Today they are talking about denying gays equality and promoting their own religious values; tomorrow they will be burning people at the stake, bring back the Inquisition, and declaration of more insurgencies and holy wars.
Come to think of it, people ARE killed for the supposed practice of witchcraft in India.
jwrappaport
@Mazo: Equal protection doesn’t just refer to suffrage and free speech, it refers broadly to the rights enjoyed by everybody else. Gay Indians do not have the same rights that straight Indians do; thus, Indian law does not embody equal protection in any meaningful sense.
Indian gays can’t legally have sex, have a different age of consent than straights, aren’t legally protected from private or public discrimination, can’t marry or obtain any legal recognition of their unions, can’t serve openly in the military, and can’t adopt. Oh, and they can’t openly criticize the religious superstition that mires their government. In what meaningful sense do Indian gays enjoy equal protection under the law?
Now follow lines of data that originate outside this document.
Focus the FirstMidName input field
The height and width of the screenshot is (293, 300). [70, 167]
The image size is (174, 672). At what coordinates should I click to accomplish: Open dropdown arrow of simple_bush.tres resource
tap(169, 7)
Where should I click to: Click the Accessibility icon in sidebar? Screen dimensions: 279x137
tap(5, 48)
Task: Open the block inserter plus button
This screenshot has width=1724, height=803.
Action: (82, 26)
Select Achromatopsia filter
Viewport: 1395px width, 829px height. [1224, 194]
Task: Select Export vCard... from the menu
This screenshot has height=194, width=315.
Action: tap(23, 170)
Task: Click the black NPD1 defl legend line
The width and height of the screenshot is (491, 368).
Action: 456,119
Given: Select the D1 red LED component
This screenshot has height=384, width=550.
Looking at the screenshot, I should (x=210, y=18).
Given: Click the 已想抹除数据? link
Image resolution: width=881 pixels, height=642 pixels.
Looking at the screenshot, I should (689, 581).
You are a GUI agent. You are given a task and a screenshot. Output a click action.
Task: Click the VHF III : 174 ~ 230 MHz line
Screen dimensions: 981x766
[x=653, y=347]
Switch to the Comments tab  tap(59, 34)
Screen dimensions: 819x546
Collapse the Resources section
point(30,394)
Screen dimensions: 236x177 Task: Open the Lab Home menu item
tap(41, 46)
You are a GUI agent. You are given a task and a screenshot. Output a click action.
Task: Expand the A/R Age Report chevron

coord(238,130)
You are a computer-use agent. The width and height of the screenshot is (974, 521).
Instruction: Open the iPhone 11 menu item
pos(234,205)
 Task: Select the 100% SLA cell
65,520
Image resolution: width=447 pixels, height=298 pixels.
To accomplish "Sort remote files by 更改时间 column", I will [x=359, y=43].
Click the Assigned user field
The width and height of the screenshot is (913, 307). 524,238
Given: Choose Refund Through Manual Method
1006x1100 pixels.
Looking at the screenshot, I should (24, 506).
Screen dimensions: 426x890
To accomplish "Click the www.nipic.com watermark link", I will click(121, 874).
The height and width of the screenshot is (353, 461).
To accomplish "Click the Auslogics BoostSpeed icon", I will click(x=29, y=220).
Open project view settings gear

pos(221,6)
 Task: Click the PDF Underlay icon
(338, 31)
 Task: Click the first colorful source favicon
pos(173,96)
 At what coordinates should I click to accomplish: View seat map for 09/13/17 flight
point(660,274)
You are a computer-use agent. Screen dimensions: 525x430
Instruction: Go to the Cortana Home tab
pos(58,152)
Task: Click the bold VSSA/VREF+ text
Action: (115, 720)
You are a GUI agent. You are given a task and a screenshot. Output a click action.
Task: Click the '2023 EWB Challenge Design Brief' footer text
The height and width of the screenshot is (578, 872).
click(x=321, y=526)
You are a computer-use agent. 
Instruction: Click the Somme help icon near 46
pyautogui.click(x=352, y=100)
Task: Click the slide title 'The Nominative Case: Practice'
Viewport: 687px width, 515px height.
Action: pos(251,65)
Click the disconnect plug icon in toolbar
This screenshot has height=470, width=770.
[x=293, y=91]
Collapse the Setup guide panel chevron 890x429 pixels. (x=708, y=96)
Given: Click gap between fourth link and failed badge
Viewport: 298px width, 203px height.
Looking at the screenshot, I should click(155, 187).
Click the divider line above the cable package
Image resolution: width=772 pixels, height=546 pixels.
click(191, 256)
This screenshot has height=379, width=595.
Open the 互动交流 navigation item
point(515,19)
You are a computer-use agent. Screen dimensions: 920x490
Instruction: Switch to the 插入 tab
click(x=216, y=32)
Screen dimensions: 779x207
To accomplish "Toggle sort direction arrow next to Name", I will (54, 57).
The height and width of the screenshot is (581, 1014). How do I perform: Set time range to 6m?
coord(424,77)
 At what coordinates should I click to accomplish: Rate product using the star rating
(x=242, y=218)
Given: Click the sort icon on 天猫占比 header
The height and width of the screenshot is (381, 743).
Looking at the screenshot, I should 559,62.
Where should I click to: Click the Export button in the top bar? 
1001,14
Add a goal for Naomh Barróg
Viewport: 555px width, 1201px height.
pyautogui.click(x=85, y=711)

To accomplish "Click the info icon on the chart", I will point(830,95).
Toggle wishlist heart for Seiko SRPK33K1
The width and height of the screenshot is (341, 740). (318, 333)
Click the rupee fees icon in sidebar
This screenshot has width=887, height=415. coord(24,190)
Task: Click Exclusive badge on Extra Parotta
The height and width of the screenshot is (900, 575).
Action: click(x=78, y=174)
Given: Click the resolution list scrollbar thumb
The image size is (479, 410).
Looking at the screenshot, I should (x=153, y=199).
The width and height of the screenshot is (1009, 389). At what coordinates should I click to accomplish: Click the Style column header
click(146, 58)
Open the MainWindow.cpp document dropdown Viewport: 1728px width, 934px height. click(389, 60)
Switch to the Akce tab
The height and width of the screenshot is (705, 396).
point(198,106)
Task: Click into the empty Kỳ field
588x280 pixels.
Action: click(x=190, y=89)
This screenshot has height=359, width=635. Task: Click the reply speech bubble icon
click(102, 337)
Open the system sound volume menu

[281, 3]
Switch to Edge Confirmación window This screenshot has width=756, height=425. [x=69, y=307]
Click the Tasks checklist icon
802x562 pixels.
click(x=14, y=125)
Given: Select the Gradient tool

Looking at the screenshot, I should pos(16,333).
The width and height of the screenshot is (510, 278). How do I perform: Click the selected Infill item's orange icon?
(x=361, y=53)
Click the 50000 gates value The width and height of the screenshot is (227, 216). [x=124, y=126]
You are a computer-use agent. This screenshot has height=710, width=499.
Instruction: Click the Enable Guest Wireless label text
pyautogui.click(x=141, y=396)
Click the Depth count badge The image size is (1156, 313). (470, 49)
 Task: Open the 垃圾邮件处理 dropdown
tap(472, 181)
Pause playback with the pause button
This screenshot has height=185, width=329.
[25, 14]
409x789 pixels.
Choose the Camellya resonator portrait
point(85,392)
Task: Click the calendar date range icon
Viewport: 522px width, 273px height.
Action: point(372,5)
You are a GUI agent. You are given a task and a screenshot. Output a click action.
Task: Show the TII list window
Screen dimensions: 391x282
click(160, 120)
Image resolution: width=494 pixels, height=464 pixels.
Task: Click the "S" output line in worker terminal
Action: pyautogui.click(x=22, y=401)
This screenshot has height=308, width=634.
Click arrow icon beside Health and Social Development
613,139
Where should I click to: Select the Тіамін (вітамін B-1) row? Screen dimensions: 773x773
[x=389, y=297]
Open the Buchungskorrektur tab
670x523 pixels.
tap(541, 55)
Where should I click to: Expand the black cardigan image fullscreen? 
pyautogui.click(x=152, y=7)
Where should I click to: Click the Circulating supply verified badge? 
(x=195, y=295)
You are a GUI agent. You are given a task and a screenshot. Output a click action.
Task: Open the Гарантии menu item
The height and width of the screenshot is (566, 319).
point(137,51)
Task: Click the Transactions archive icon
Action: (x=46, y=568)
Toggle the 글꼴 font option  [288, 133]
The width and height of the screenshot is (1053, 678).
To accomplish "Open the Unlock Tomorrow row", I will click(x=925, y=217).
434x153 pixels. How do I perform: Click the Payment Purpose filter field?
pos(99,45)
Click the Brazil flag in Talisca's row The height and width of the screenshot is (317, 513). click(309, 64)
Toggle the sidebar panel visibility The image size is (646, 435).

@jwtraveler: I agree, the US has its problems, but there’s no question that we’re at least moving forward. Also, when you say “basic civil rights,” I take those to mean the primary rights upon which all others rest, namely, freedom of movement, freedom from arbitrary arrest, freedom of speech and assembly, the right to a fair trial, suffrage, and freedom of religion. I don’t think there is a colorable argument that gays generally don’t enjoy these rights in the United States. It is true that we lack the rights to marry and to be free from public and private discrimination (in most states), but I am hopeful that the federal courts will continue to rein in abuse by the states.
zoompietro
@YesIDid: I was thinking the same thing. It’s not gays that are overpopulating their country and forcing them to kill young girls. Hard to believe that in the 21st century one of the worlds largest countries places cows above some of its citizens.